Soil testing takes center stage

Golf Course News, Jul 2005 by Wolff, David

ENVIRONMENTAL ISSUES INCREASE AWARENESS

Soil testing is a tool used to assess the status of soil fertility and the potential for nutrient imbalances in turfgrass. While soil testing has been around for decades, it's becoming more important because of mandatory nutrient management programs.

Mandatory soil-testing programs have been established in some states for certain agriculture production and land application of organic wastes. They also are being applied to golf courses. These programs were prompted by excess levels of phosphorus, nitrogen and pesticides found in soils that have shown to be detrimental to the environment, particularly rivers and lakes. These environmental soil-testing issues will receive even more attention as public awareness and research data increase.

Healthy turf is key

The key to producing healthy turfgrass is to reduce stress on the plant. Physical stress includes soil layering, wet soil, compaction, poor aeration, poor drainage, or soils with high clay or stone content. Chemical stress might include low fertility, excess nutrients (imbalance/toxicity), salts, high or low pH levels and pesticides. Biological stress includes insects, viruses, wilts and blights, nematodes, diseases, susceptible varieties, grass types and animals. Finally, there are weather issues such as temperature extremes, precipitation and light.

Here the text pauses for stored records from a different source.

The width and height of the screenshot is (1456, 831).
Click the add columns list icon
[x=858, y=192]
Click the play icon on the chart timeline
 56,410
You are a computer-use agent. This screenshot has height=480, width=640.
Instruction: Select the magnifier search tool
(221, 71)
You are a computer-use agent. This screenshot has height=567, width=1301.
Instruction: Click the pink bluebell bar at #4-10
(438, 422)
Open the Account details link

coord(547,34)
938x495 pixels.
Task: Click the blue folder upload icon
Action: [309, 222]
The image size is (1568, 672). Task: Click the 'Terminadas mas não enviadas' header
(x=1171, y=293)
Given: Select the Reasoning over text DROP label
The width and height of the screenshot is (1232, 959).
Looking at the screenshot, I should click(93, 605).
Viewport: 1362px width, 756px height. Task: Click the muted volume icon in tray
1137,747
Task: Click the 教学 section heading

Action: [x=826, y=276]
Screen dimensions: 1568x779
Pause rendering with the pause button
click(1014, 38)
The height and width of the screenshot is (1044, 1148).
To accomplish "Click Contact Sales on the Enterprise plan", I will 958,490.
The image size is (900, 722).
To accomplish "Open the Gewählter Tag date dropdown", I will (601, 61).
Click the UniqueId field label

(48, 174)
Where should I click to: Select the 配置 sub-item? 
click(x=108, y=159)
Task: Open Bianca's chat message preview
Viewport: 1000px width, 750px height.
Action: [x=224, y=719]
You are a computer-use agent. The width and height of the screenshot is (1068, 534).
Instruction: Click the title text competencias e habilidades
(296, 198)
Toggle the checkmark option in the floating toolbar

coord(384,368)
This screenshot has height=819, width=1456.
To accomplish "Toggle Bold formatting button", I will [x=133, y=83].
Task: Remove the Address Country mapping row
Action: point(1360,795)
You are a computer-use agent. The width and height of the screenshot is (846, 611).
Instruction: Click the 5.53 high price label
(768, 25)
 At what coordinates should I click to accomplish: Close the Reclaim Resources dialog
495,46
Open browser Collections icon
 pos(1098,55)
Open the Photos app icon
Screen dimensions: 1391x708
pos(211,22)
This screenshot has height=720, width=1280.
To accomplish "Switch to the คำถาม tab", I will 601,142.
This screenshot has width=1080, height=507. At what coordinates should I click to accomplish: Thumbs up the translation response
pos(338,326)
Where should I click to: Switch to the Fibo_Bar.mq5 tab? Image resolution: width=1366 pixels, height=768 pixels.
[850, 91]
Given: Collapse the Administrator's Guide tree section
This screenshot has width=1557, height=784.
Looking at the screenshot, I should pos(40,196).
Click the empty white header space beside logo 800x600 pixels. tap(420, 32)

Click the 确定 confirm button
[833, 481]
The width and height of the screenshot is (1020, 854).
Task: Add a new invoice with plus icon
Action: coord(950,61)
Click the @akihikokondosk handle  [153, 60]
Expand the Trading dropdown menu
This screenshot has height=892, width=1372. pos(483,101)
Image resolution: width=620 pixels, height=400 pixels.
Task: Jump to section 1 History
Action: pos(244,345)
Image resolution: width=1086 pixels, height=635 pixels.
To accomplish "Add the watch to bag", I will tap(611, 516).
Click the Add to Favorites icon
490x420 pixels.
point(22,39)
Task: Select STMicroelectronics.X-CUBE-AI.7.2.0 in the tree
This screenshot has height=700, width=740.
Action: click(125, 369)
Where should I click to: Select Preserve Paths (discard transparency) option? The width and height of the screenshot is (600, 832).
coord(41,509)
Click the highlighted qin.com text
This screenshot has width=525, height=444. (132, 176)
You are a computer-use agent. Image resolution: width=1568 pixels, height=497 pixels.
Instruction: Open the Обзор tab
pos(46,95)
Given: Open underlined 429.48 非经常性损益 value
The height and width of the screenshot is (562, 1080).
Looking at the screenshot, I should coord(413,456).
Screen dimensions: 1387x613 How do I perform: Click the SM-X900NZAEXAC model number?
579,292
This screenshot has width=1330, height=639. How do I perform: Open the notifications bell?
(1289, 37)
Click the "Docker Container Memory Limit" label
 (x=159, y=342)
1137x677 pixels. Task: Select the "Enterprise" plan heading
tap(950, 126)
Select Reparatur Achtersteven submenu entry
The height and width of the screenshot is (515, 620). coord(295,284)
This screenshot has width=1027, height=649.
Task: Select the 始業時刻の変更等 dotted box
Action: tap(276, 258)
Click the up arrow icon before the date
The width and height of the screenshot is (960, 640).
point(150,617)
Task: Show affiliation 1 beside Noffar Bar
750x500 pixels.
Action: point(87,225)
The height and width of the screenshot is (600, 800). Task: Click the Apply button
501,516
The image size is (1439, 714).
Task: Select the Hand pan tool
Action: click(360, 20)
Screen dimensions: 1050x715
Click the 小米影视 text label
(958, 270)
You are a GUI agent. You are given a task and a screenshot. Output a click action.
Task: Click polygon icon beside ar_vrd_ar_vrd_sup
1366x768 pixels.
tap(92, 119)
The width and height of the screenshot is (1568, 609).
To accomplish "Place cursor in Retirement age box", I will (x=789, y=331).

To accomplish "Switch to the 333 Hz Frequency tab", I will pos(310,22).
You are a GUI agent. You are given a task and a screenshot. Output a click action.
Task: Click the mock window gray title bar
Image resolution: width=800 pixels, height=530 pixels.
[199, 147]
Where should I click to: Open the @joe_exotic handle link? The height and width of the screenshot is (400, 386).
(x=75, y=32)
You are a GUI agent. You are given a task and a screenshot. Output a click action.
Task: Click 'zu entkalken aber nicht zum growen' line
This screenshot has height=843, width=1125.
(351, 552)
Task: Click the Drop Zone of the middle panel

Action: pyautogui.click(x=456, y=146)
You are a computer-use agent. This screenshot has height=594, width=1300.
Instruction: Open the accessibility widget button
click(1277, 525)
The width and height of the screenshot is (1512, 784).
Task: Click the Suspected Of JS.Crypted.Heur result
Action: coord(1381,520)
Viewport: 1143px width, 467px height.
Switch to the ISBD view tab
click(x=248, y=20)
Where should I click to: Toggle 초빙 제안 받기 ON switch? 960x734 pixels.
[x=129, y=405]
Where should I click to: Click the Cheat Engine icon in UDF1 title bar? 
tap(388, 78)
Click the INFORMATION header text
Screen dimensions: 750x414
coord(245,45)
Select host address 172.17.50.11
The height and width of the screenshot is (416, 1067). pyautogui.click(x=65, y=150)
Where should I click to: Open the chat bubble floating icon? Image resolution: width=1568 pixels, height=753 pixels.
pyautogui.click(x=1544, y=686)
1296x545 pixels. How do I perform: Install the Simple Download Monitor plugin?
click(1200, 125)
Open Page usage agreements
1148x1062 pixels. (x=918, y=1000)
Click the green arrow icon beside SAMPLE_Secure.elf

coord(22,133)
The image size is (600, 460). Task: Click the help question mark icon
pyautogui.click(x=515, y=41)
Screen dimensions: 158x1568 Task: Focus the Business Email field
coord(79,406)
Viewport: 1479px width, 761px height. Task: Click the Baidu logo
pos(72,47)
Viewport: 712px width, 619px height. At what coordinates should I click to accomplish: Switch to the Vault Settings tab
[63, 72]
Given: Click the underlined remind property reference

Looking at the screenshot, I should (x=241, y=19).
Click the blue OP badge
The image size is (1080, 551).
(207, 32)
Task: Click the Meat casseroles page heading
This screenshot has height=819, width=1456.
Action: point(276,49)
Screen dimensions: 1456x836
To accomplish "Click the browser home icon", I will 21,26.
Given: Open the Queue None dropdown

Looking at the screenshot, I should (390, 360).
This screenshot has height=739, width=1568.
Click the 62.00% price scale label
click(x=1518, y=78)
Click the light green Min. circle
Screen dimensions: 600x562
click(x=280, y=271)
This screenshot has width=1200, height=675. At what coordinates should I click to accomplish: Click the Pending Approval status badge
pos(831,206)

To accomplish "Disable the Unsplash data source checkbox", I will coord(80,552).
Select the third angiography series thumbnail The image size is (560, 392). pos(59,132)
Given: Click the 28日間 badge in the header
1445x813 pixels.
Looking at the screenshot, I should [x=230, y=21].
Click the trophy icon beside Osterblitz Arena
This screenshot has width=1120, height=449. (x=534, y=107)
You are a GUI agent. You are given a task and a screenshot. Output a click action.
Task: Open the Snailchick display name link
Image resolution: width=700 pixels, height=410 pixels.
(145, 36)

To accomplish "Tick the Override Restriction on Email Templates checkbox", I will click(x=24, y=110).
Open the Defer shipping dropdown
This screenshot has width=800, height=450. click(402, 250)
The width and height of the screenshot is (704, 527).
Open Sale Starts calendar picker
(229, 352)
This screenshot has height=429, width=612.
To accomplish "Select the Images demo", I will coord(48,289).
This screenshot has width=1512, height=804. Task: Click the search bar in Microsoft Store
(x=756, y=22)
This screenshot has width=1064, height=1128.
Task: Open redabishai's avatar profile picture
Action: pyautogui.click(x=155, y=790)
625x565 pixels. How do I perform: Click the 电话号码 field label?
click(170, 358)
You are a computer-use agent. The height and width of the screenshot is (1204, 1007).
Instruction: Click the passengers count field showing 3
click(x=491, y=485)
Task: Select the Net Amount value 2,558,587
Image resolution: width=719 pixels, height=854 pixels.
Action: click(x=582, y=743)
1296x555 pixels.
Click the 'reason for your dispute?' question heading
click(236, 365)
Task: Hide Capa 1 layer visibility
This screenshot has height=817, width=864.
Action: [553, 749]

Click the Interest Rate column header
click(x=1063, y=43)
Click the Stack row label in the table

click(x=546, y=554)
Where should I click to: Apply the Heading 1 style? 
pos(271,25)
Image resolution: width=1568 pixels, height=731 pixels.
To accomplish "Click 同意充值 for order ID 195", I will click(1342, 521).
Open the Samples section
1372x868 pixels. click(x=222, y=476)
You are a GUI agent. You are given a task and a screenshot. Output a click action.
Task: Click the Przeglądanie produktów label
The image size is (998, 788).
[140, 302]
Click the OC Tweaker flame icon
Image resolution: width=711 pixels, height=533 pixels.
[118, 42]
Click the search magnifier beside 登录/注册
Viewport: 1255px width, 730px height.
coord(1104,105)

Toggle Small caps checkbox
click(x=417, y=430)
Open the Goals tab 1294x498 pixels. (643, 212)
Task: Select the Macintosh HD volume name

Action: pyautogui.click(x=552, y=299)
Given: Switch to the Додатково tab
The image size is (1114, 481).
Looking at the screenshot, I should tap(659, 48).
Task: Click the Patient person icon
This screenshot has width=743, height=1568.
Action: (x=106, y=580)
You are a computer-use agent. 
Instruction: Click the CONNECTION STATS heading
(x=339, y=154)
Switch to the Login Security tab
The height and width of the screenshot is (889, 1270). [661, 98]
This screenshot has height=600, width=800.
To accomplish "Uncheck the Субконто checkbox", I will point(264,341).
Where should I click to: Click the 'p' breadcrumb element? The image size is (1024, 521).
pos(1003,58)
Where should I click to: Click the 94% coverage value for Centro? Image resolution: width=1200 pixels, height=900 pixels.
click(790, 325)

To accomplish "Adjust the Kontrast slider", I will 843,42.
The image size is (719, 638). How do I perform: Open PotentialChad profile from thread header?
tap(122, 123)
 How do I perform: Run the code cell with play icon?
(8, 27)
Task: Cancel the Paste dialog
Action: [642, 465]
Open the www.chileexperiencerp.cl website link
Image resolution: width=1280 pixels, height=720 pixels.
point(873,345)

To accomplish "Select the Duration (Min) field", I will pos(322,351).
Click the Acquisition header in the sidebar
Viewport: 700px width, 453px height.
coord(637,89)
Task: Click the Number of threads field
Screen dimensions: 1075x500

Weather and physical factors are always at the top of the plant stress list. Fortunately, superintendents can control nutrient fertility more easily than many of the other stress types. A superintendent's goal should always be to focus on the stresses within his control and be aware of those he can't control. Soil testing alone can be risky when assessing turf nutrient efficiency. Plant tissue analysis used in conjunction with soil testing is one way to verify efficient nutrient management.

Soil tests differ

University researchers have developed various soil-testing methods to provide information about soil nutrient availability. Some soil-testing methods are developed and calibrated to be used on soils with certain properties. For example, there are about six phosphorus soil tests (Mehlich III, Bray I, Olsen, Mehlich I, Morgan and AB-DTPA) performed by laboratories in the United States.

Each of these phosphorus tests has its own unique chemistry, strengths and weaknesses. The strong acid Mehlich I test is used mainly in the Southeast because of the more acid soils in the region. Labs mainly in the Northeast perform the acid Morgan test because that's where it was developed. The Olsen and AB-DTPA tests are recommended in higher pH soils in which their unique chemistry makes them more accurate. The Olsen and AB-DTPA tests also are used extensively for soils in the central and western United States where more alkaline soils are found.

Mark Flock, a laboratory director and agronomist for Brookside Laboratory in New Knoxville, Ohio, is president of the North American Soil and Plant Testing Council and is a member of the USGA Putting Greens Materials Testing Technical Advisory Committee. Flock says the acid Bray I phosphorus test has been a favorite test for many areas.

"It has been shown to be accurate on soils with pH levels below 7-2," he says. "In alkaline soils, this test falls apart and might produce erroneous low phosphorus levels."

The acid Mehlich III test is performed on more soils than any other phosphorus test. Like the Bray I test, it's accurate on all acid soils and on soils with higher pH levels.

"If you perform each of these six tests on one sample, you would get six distinctly different levels of available phosphorus in the plant," Flock says. "Which one is right? Actually, all six could be right. It's important to understand each of these methods has different chemistries. But each has been calibrated, and the calibration scale is different for each test. It's like comparing Fahrenheit and Celsius scales. Both are good, accurate measurements of temperature, but the levels are different for equivalent temperatures. This is why it's critical superintendents work with a laboratory, consultant, field representative or extension agent that understands the testing methods."

Proper interpretation of results can't be made unless the superintendent knows which test was performed and has the calibration data to follow.

"Stick with a good laboratory that is active in proficiency programs and stays active with regional testing meetings," Flock says. "Consistency in sampling, testing methods and reporting of results will make your job much easier. Sending samples to different labs that might be performing different test methods can be confusing. Some laboratories get blamed for poor testing when, in fact, the testing is good, but because the superintendent might be comparing results of different methods, he's comparing apples and oranges."

Most laboratories use tests developed in their region. Universities publish bulletins listing the recommended chemical soil test procedures for different regions of the country. This works fine for agriculture soil testing, but for turf testing, even using local soil testing methods can be challenging because constructed soils on golf courses could be considerably different than natural native soils. Many times golf course tees and greens are constructed with materials such as calcareous sands that might require special testing. Whether a USGA-specified or California green is constructed, if calcareous sand is used, there will be a soil with a pH near 8.0. The local soil test method calibrated for acid soils might not be appropriate for these soils.